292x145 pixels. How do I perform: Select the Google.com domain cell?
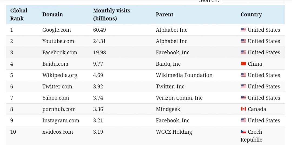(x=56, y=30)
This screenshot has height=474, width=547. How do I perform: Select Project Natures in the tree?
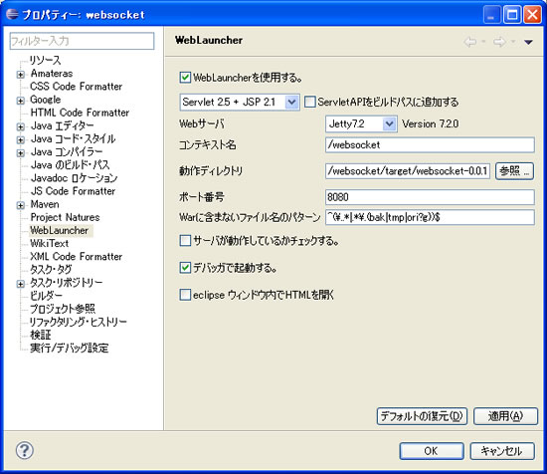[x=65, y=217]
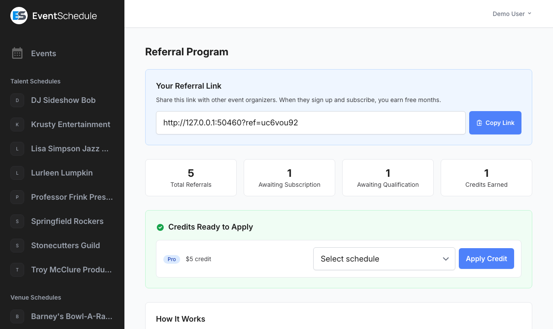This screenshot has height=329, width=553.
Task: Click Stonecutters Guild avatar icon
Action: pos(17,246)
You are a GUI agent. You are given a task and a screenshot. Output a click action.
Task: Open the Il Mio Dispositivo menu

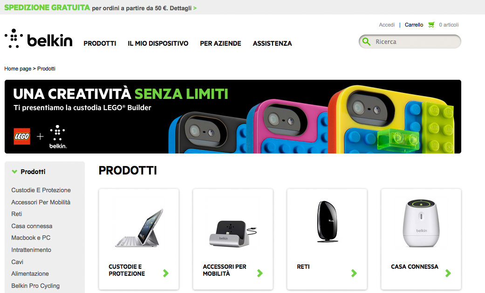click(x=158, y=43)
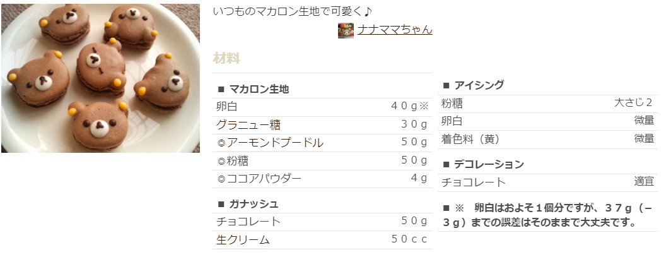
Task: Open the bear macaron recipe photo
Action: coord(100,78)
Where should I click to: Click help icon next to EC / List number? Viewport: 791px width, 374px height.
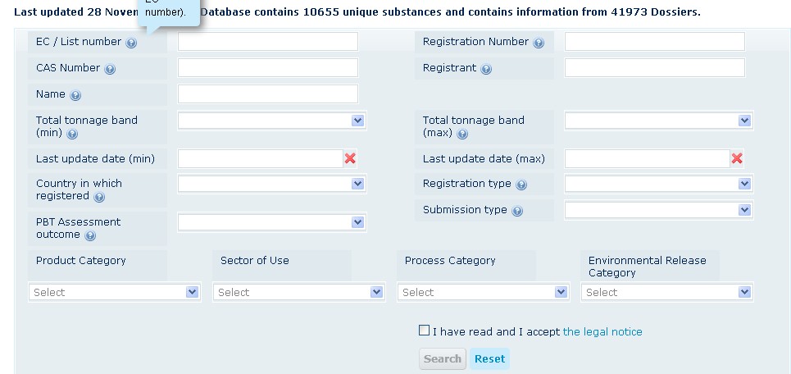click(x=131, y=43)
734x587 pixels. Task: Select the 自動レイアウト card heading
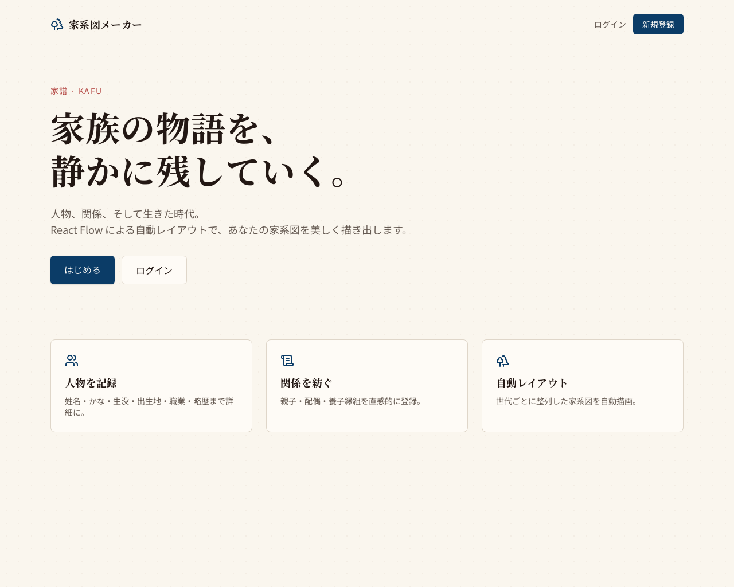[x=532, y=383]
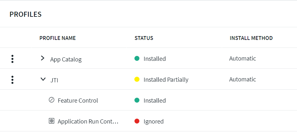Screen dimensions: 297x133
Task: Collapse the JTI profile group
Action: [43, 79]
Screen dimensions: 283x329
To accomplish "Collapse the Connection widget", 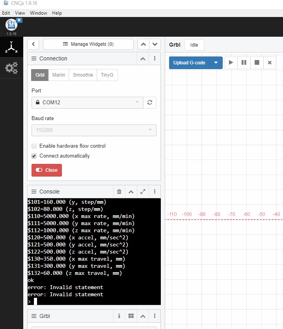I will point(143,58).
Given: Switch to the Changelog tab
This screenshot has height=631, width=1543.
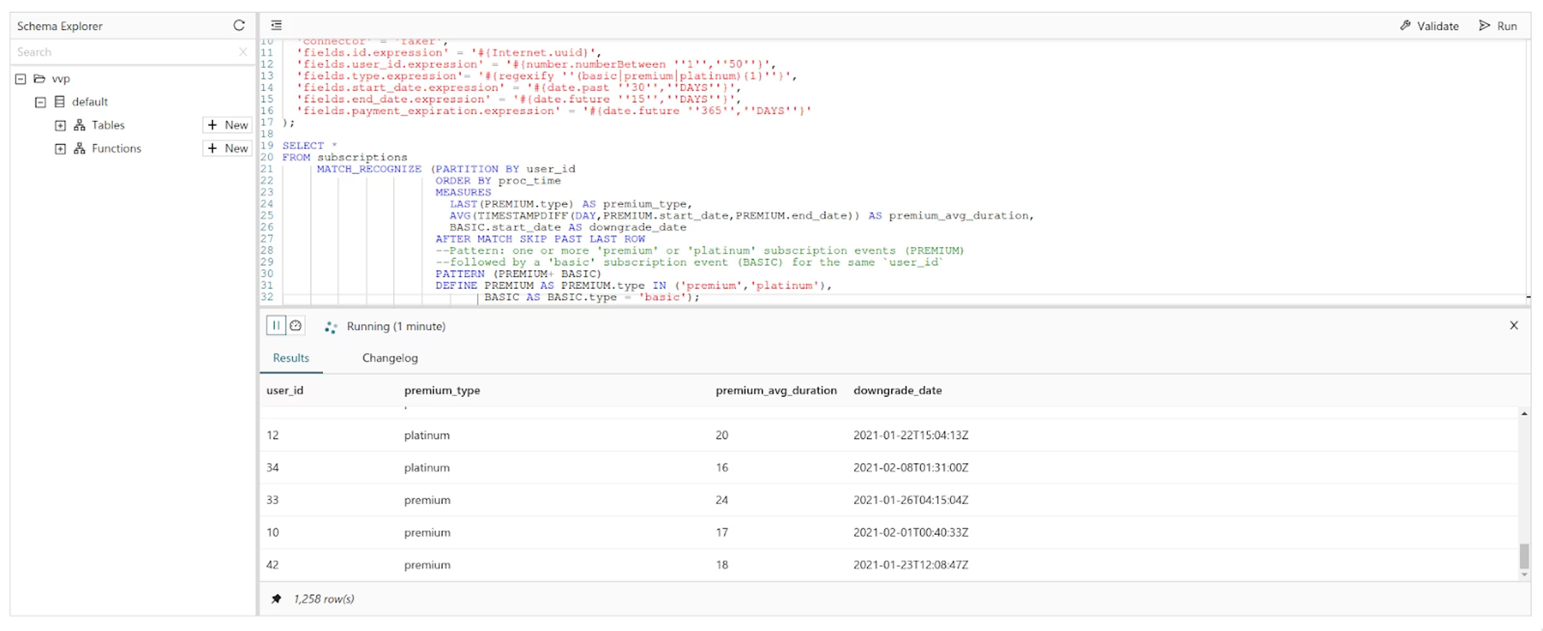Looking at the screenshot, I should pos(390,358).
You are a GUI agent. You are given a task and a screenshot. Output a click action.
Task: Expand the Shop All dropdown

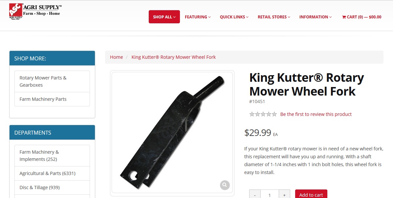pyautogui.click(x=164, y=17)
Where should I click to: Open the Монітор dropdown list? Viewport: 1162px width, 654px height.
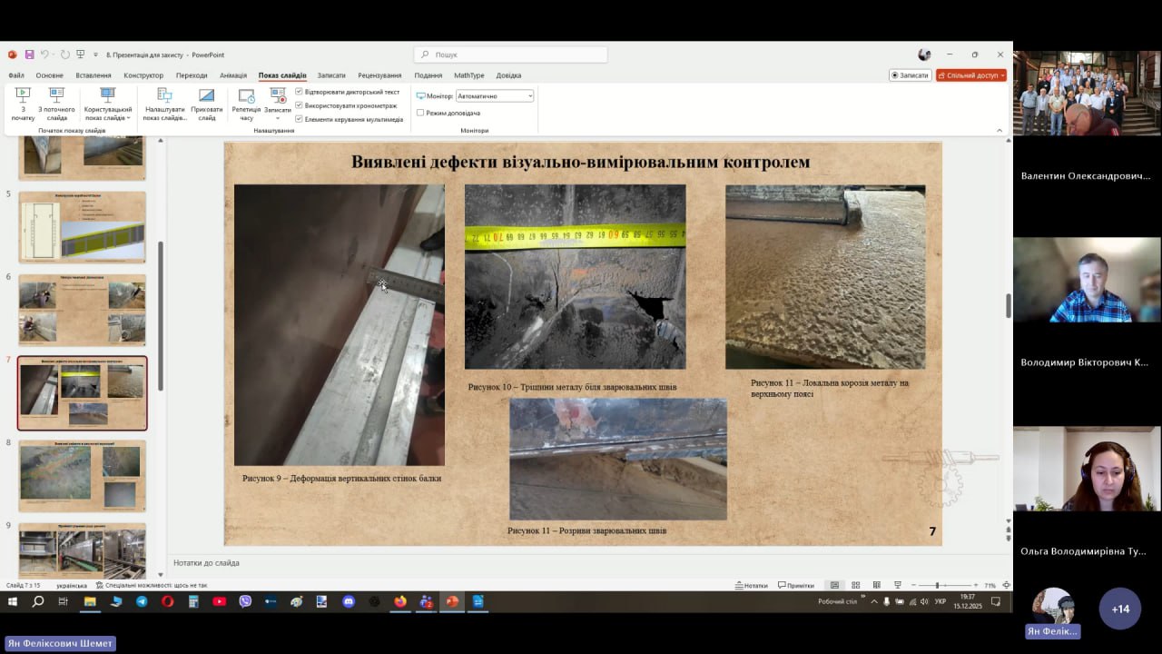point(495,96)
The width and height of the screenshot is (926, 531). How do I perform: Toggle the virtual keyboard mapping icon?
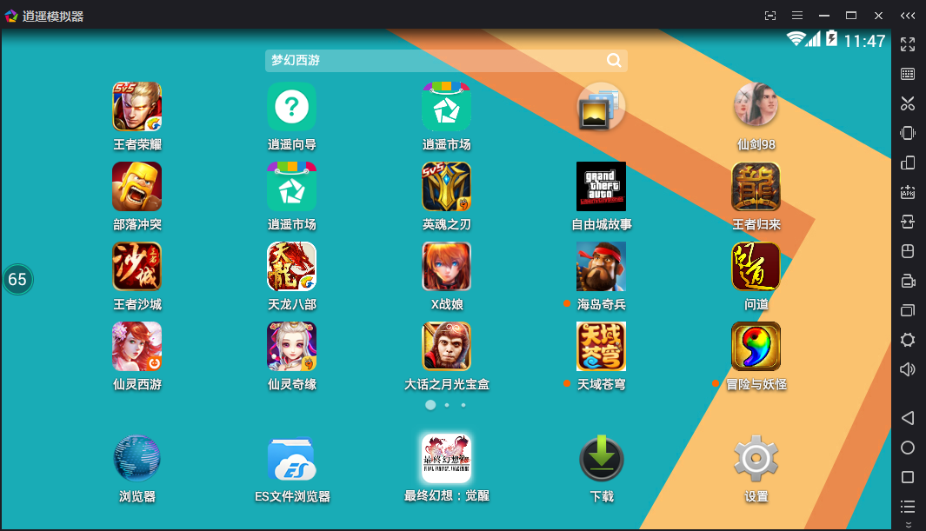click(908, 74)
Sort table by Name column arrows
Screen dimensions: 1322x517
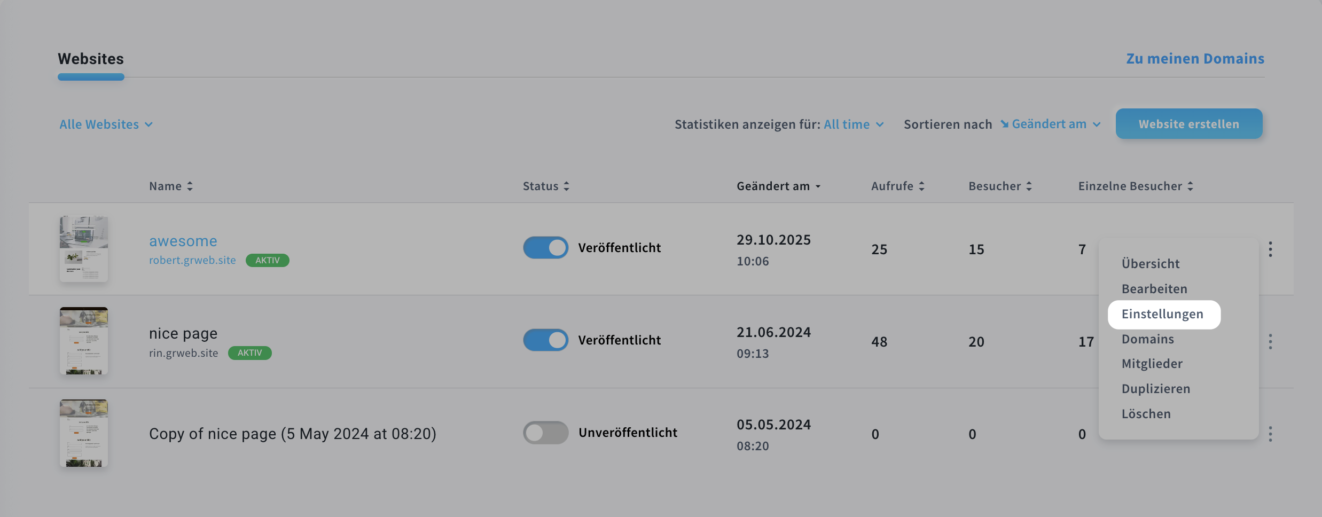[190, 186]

▶ [Task statement]:
Reproduce only the lines between the line with "Where should I click to: Open" and the final line of the records, both included, so that the copy matches them exactly and contains no pictures.

▶ [Answer space]:
Where should I click to: Open the Монітор dropdown list? Viewport: 1162px width, 654px height.
point(495,96)
The width and height of the screenshot is (926, 531). How do I perform: Toggle the virtual keyboard mapping icon?
click(908, 74)
Sort table by Name column arrows
Screen dimensions: 1322x517
[190, 186]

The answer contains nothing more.